Triumph and Tragedy 1106-1135
Triumph.
The Battle of Tinchbrai!
Henry wins the day!
Henry had bribed neighbouring princes to take his side and the tactic certainly paid off. It appears that the forces from Maine made a substantial contribution to his victory at Tinchbrai. Robert, the hero of Ascalon and who had been present at the capture of Jerusalem had fought his last battle. The eldest son of the Conqueror was captured and immediately imprisoned by kid brother Henry. Robert would remain incarcerated in Wales until his death in 1134. Robert had always been known for his energy and captivity did little to extinguish it. The former Duke, upbeat as always spent his comfortable, lengthy confinement learning Welsh and composing poetry. Robert was at least eighty when he died, an incredible feat at a time when most people died before the age of forty.
Henry had won a magnificent victory, he was now his father’s equal as Duke of Normandy and King of England.
Modern day Tinchbrai.
Robert Curthose’s tomb in Gloucester Cathedral.
GetIn his lifetime, Henry was known as the ‘Lion of Justice’. Royal justices were sent out into the shires to ensure that justice was being done in the shire courts. Those found guilty were treated very harshly indeed.
Tragedy.
Henry’s son, William the Atheling.
Although he had many illegitimate children, Henry had but one legitimate son who could succeed him. This was William, who from an early age had accompanied his father on his campaigns in France against the king of France. Contemporary chroniclers comment on William’s generosity and sweetness of nature and this is borne out by an incident in France.

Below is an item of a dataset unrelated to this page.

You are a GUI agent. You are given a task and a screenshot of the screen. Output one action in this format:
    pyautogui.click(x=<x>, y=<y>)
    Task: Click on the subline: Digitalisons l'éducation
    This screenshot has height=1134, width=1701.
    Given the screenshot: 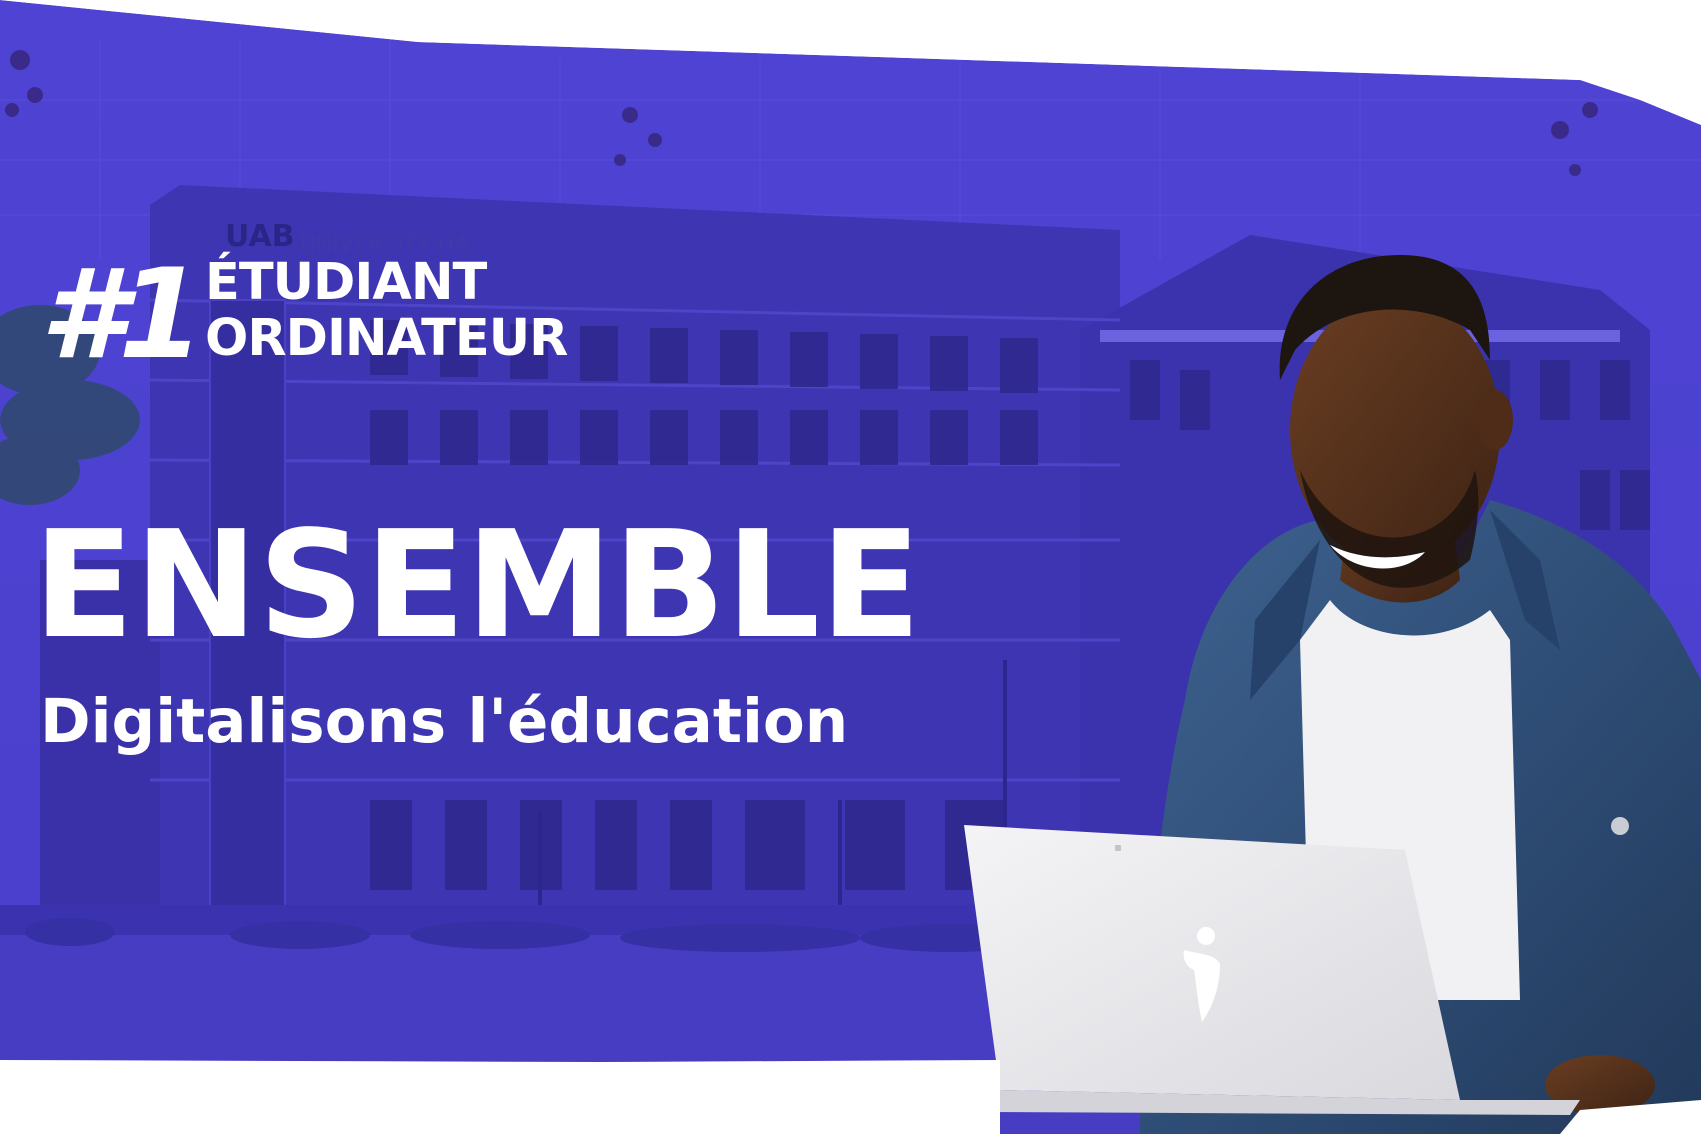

Robert Curthose’s son, William Cilito was fighting against Henry on the side of the king of France in order to take back his father’s duchy. During the battle, Henry’s son, William Adelin lost his horse along with its valuable equipment. In a most chivalrous gesture William Cilito returned his cousin’s horse to him the very next day.
A figure that may have been Curthose’s son, William Cilito but a shortage of leg length is not in evidence.

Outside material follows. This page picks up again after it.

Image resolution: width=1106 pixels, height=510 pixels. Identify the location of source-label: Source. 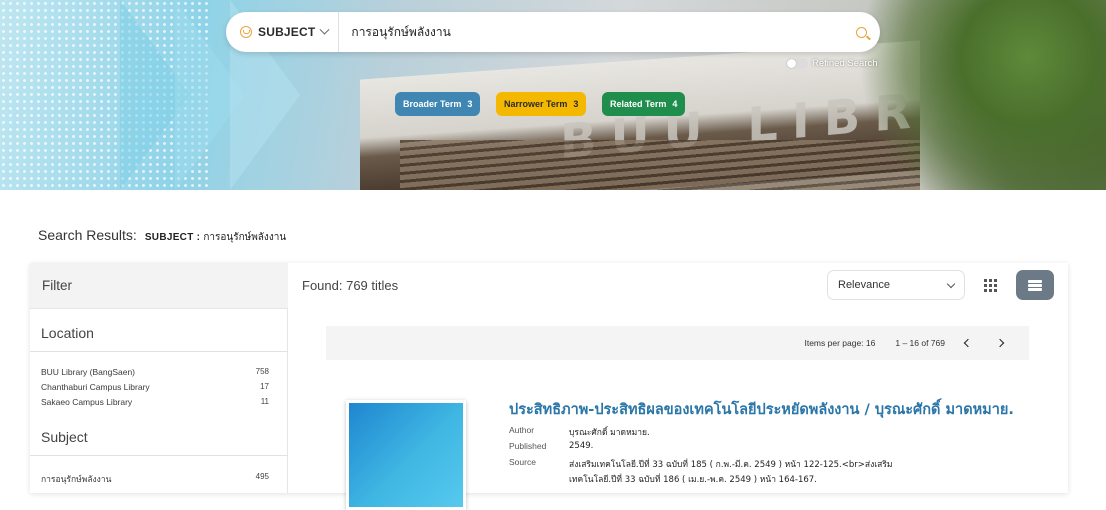
(522, 462).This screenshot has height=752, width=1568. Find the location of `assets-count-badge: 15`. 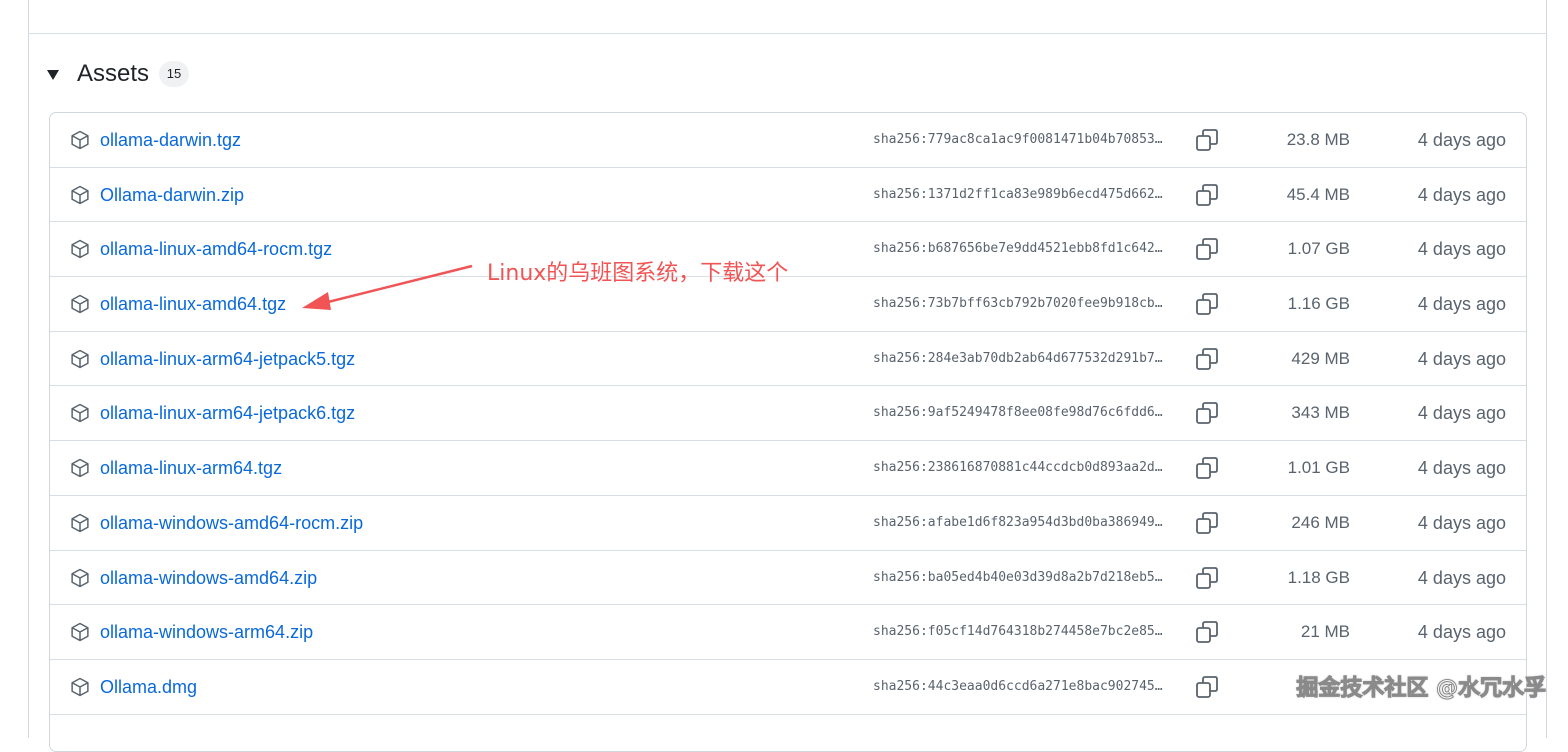

assets-count-badge: 15 is located at coordinates (174, 74).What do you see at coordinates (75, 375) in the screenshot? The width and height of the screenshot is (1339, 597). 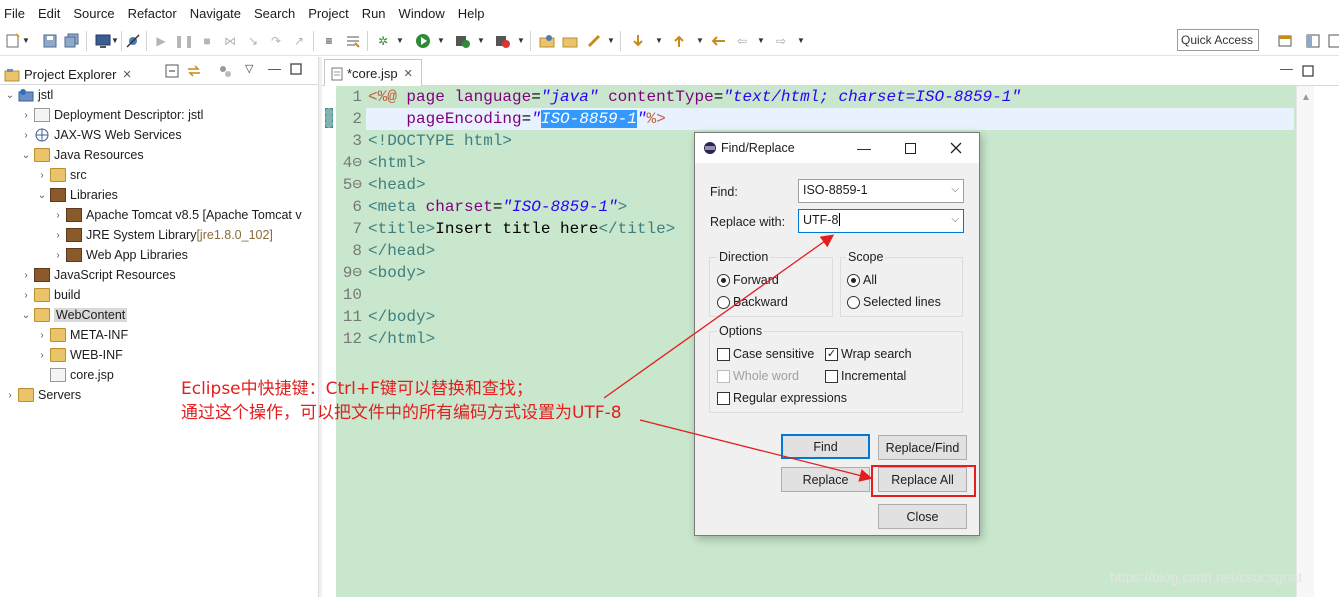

Henry’s later years were troubling ones. Matilda had died in 1118 and in 1120 he received a blow from which he never really recovered.
It is a terrible shame that you took that trip
aboard the king’s swift White Ship
On November 25th 1120, William with a number of family members boarded the the King’s vessel, at Berfleur for the journey back to England. The crew had been drinking and the ship crashed into a rock in the bay and began to sink. William managed to climb aboard a small boat but when he heard his half-sister, Matilda Fitzroy, Countess of Perche calling from the ship, he turned the boat back in a valiant attempt to rescue her. However the boat was overturned by the waves and William was drowned.
A medieval illustration of the sinking of the White Ship.
Henry was inconsolable, he had not only lost a son but also his heir. This presented Henry with a crisis of succession, he had to have an heir to the throne. In 1121 he married Adeliza of Louvain who was some 35 years his junior in an attempt to conceive a male child. However the marriage was childless and Henry decided the only option, albeit a tricky one, was for him to appoint his daughter the recently widowed Matilda as his heir.
The king knew only too well that there had never been a Queen of England but resourceful and resolute as ever, Henry decided to try what he must have known was an almost impossible task. At Christmas 1126, the king summoned the leading barons to Westminster and called on them to pay homage to Matilda as his heir to the crown. Of course they gave their assurances that they would be loyal to Matilda but Henry undoubtedly saw the glow of avarice illuminating their smiling visages as they sampled the mulled wine. It could hardly have been a merry Christmas for the ageing monarch.
The King asked for his favourite fish dish!
‘A lamprey eel! A lamprey eel!
my favourite, but by God how ill it made me feel!’.
A lamprey is a type of eel.
Henry I died of food poisoning on December 1st 1135 and is buried in Reading Abbey. The political career of Henry, given the context of his place in the hereditary line was an undoubted success. This of course was due to a combination of both good fortune and his own astute calculation. However his death at a fairly ripe old age could hardly have been a happy one. A king was expected to leave a male heir and he left but a daughter, Matilda. An immensely shrewd man he undoubtedly foresaw the dreadful chaos that would befall England once he was dead and despite his most earnest efforts to prevent the calamity, it did.
T
Such, such were the joys!
Henry was the last of King Billy’s boys!